Document excerpt section start

Professor Howard N. Tuttle, born December 15, 1935 in Salt Lake City, and a graduate of East High School, earned a BA and MA at the University of Utah in philosophy and political philosophy, then a M.S. and Ph.D. from Harvard and Brandeis Universities. He held teaching fellowships at Harvard, Boston University and Regis College, then joined the Philosophy Department at the University of New Mexico for 29 years, including six years as Chair and one year as Exchange Professor in Essen, Germany. After retirement, out of an unquenchable love of learning and teaching philosophy, he devoted ten years of teaching "gratis" back at the U of U, for which he earned the U's Distinguished Emeritus Service Award in 2015. His scholarly publications include five books focused primarily on the impact of 19th and 20th century continental thinkers, including Heidegger, Dilthey, Kierkegaard, Nietzsche, and Ortega y Gasset. He also published numerous poems, a children's story about Pompeii called "Fire Night," and the song "Remember Me," composed after the 9/11 attack on New York City, and now part of the Ground Zero Memorial. Professor Tuttle lived next to the Wasatch Mountain range in Salt Lake City with his beloved wife Carolyn, delighting in Nature, world travels, the classics of poetry and old movies, great books from across history and many cultures -- and especially his son Carl and daughter Laura, with her husband Ajay and their daughters Emily and Kate.
Private family interment services will be held at Salt Lake City Cemetery. Due to Covid, a celebration of life will be held in the future.
Howard was a mentor to me while going through the doctoral program at UNM. He was kind, humorous and extremely profound. A great loss to me, philosophy and to the realm of human knowlegde and wisdom.
Dear Carolyn and family, I want to offer my condolences. As an undergraduate and later as a graduate student, I had many classes with Howard Tuttle. He was an exceptional teacher. I remember his classes as being dynamic and challenging. If my memory serves me, I think I also attended one class, Philosophy and Literature, at your home where we would drink tea, sit in a circle, and discuss literature. I so appreciated studying under Dr. Tuttle and send you all my warmest regards.
My dearest Carolyn,
I feel real sad this morning reading your Mail about Howard s passing.
Wherever a beautiful soul has been, there is a trail of beautiful memories.
Arise in peace and harmony, dear Howard
My love and prayers will be with you and your family
Howard was precious to me in so many ways. A great light that really can't be put out.

Document excerpt section end

#### Exercise set
a. List every continental thinker the obituary names as a focus of Professor Tuttle's books.
b. Reproduce the obituary from "Howard was a" up to and including "of beautiful memories.".

Information shown section start

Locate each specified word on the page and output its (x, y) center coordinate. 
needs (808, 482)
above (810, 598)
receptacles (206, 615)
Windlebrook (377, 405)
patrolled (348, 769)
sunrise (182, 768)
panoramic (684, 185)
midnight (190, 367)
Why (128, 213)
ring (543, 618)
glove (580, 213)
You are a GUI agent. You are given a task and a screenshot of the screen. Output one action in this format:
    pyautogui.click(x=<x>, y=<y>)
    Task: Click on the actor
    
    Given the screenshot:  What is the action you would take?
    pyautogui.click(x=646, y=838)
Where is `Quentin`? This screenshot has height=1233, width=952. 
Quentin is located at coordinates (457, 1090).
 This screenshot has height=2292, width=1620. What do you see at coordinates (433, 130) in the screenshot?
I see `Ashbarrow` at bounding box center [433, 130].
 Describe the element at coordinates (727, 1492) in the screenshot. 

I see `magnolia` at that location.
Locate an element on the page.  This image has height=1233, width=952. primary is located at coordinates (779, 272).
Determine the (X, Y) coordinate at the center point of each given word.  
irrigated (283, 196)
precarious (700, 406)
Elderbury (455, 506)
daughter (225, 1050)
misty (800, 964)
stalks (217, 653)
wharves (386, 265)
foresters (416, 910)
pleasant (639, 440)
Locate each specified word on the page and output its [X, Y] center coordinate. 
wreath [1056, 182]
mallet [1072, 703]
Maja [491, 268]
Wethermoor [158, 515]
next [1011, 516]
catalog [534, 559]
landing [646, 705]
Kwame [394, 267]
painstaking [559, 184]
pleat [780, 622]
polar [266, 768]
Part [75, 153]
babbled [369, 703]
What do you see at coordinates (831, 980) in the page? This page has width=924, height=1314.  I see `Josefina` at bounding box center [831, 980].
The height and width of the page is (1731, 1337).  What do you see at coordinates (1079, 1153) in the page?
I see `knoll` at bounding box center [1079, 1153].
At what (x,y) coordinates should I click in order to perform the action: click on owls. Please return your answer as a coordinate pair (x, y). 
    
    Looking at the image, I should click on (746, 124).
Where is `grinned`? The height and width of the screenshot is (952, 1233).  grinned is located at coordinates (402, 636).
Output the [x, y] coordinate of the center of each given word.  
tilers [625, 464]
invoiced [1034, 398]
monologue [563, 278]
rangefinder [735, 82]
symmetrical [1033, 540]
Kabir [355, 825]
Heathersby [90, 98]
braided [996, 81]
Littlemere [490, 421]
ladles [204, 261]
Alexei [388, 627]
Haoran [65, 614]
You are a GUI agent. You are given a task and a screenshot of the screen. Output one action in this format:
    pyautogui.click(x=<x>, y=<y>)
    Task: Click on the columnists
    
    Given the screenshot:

Information shown section end

#### Results in order
a. Heidegger, Dilthey, Kierkegaard, Nietzsche, Ortega y Gasset

b.
Howard was a mentor to me while going through the doctoral program at UNM. He was kind, humorous and extremely profound. A great loss to me, philosophy and to the realm of human knowlegde and wisdom.
Dear Carolyn and family, I want to offer my condolences. As an undergraduate and later as a graduate student, I had many classes with Howard Tuttle. He was an exceptional teacher. I remember his classes as being dynamic and challenging. If my memory serves me, I think I also attended one class, Philosophy and Literature, at your home where we would drink tea, sit in a circle, and discuss literature. I so appreciated studying under Dr. Tuttle and send you all my warmest regards.
My dearest Carolyn,
I feel real sad this morning reading your Mail about Howard s passing.
Wherever a beautiful soul has been, there is a trail of beautiful memories.